Lei, la sua bocca seducentemente semiaperta, la treccia appoggiata con delicatezza su di una spalla, le mani che si intrecciavano come splendidi canestri di vimini. Profumava a volte dei suoi stessi libri, altre di quell'odore di bucato che – bianco al pari delle lenzuola che un tempo avvolgevano Ino – veniva lasciato asciugare al sole.
Vedendola così lontana eppure orgogliosamente bella nella sua solitudine, comprese che quelle trentanove foto rimanenti sarebbero state tutte per lei. Solo ed esclusivamente per lei.
Shikamaru tenne per la punta delle dita le tre fotografie, socchiuse un istante gli occhi ed infine si girò un'ultima volta in direzione del fiume, sporgendo il braccio verso il vuoto.
Fu questione di pochi istanti.
Lasciò la presa e quei tre frammenti di vita presero il volo, un volo senza ali quindi destinato a ben poca gloria; però, in compenso, vennero coperte dai mille colori dei fuochi d'artificio che bombardavano il cielo di vita.
Caddero in acqua, galleggiando per un istante nella speranza di rimanere lambite tra le onde per sempre, fino a che non affondarono con una lentezza pari ad una carezza soffocante, in grado di togliere amorevolmente il respiro. Così, tra una vampata policroma e l'altra, le foto di Ino scomparvero per sempre: sarebbe stato bello se lei – ovunque fosse stata in quel momento – avesse potuto ritrovarle.
Nel frattempo Shikamaru si sarebbe già allontanato, avvicinandosi a Shiho in maniera tale da non lasciarla più sola. Avrebbe liberato Ino dal peso del ricordo; era ingiusto nasconderla tra le pieghe di una giacca, al pari di un bellissimo fazzoletto di raso: lo si portava sempre dietro senza però mai usarlo, con la morbosa paura che, ad un primo tocco, potesse perdersi per sempre.

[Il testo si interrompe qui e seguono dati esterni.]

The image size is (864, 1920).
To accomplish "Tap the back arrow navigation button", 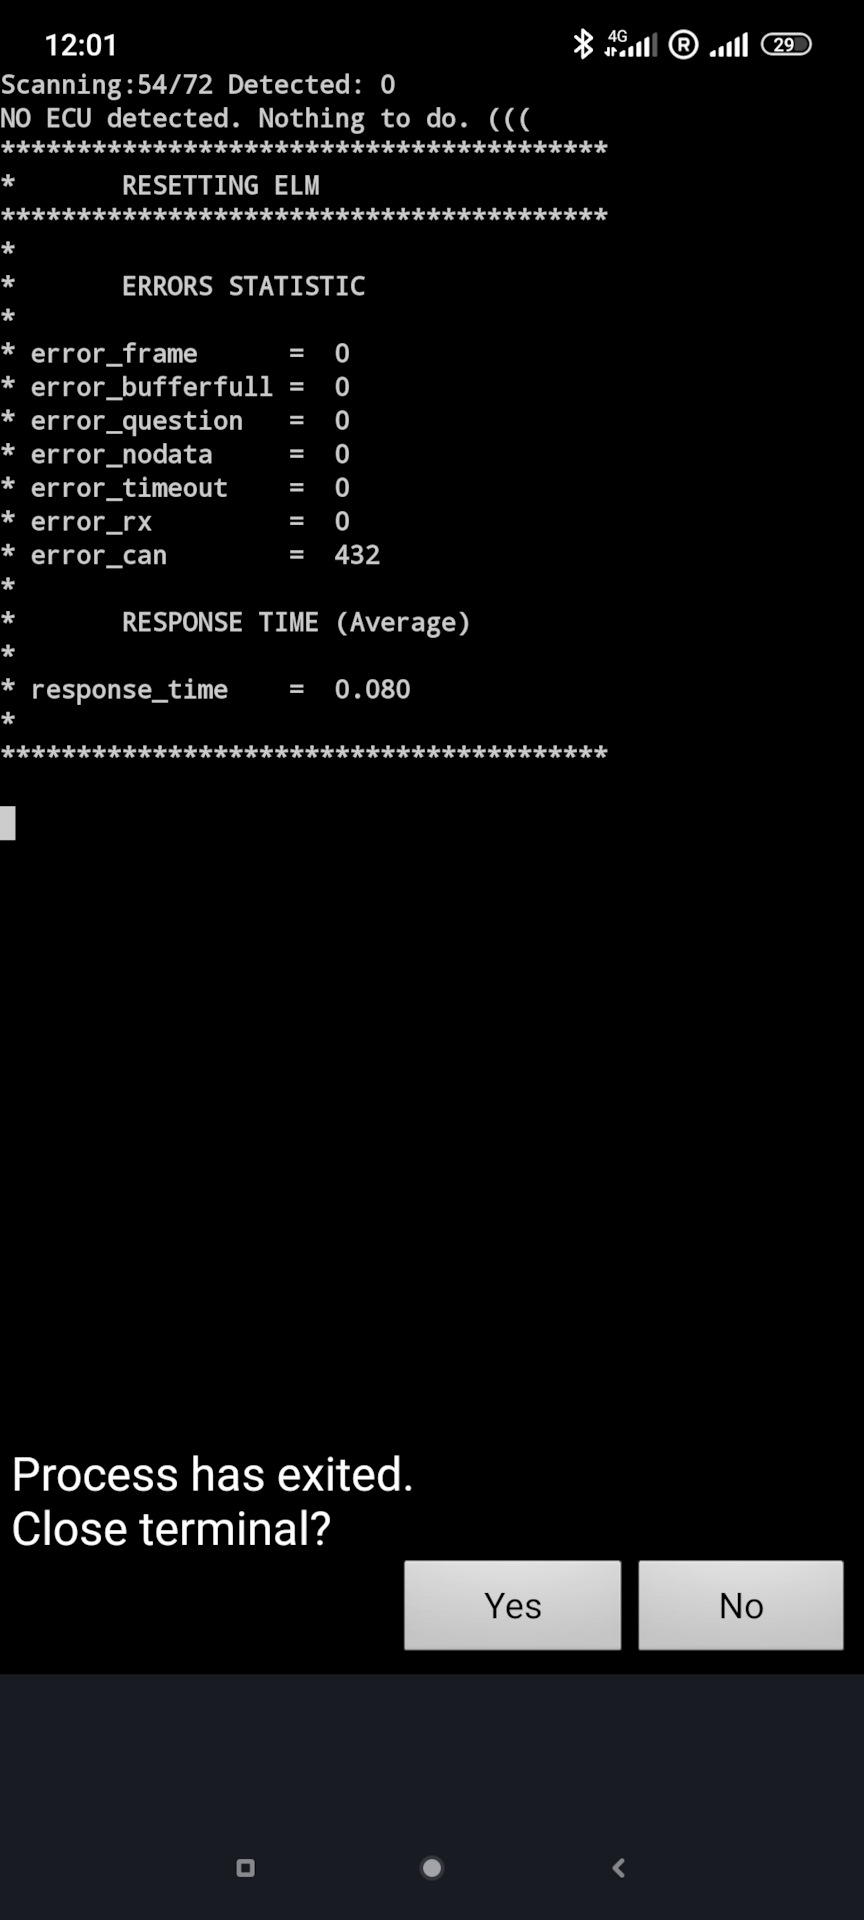I will click(618, 1867).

Note Autore: ho preferito lasciare un finale aperto per Ino. Lei se n'è andata ma non si sa nulla su quello che le sia successo dopo: può essere morta d'anoressia oppure aver avuto la forza necessaria per uscirne vincente.
In ogni caso ha preferito allontanarsi dalle scene, in modo da rendere finalmente Shikamaru libero, non costringendolo a prendersi suo malgrado cura di lei che si sente un peso. Il loro rapporto, per colpa dalla difficoltà di entrambi ad affrontare la malattia, si stava logorando ed in effetti quando Shikamaru va in ospedale loro due non sono più fidanzati.
Vorrei che si desse particolare importanza ai dialoghi ed all'espressività dei personaggi, che mi auguro risultino quanto più possibile vivi e veri nelle loro sofferenze così come nei rispettivi dubbi.

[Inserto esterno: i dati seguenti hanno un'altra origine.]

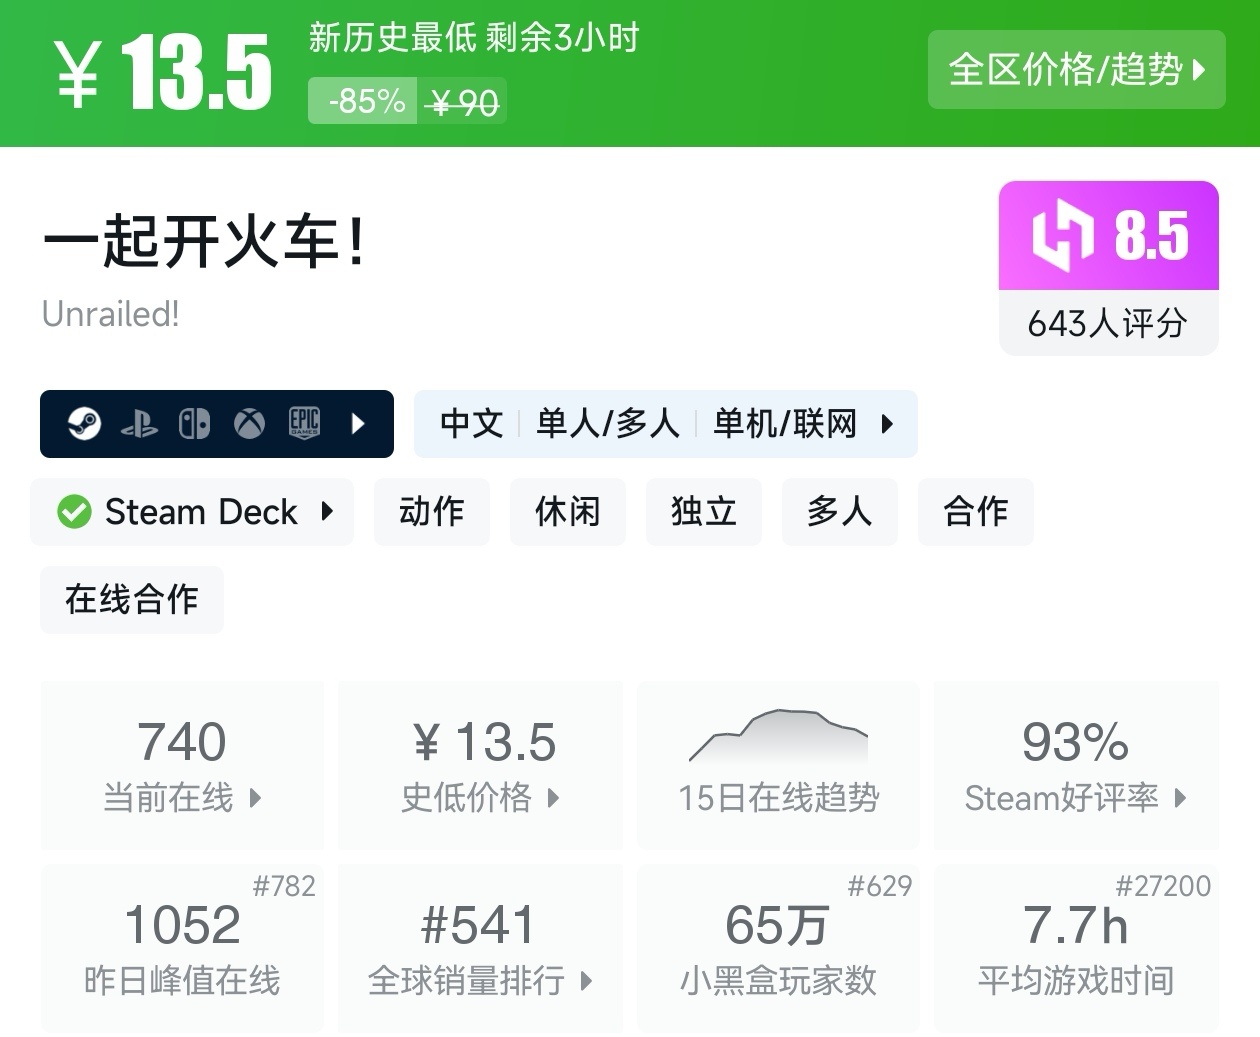
Task: Click the Epic Games platform icon
Action: 304,424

Ho usato delle terminologie inerenti alla conservazione e al restauro di manoscritti, oltre ad aver dato uno scorcio di alcuni strumenti usati nella pulizia dei libri all'interno delle biblioteche – per esempio l'aspiratrice, le spazzole a setola morbida e via dicendo...
Indorsatura: E' la copertina del libro, il dorso è la parte più soggetta a staccarsi, proprio per via della maggiore usura.
Controguardia: La parte interna del piatto, affiancata dal foglio di guardia – ovvero il primissimo foglio che si vede non appena si apre un libro.

Sproloqui di una Zucca

Sono commossa per il fatto di essere riuscita ad arrivare a questo traguardo,  ricevendo oltretutto il premio giuria. E' una storia che è uscita da sola, così come i personaggi. Non avevo mai trattato prima nessuno di questi, quindi mi sono davvero gettata in una sorta di buco nero che mi ha risucchiato X°D
Al momento sono un po' a corto di parole, il che è strano per me - grafomane senza speranze di guarigione.
Ringrazio ancora la giudice DarkRose e mi complimento con tutte le partecipanti!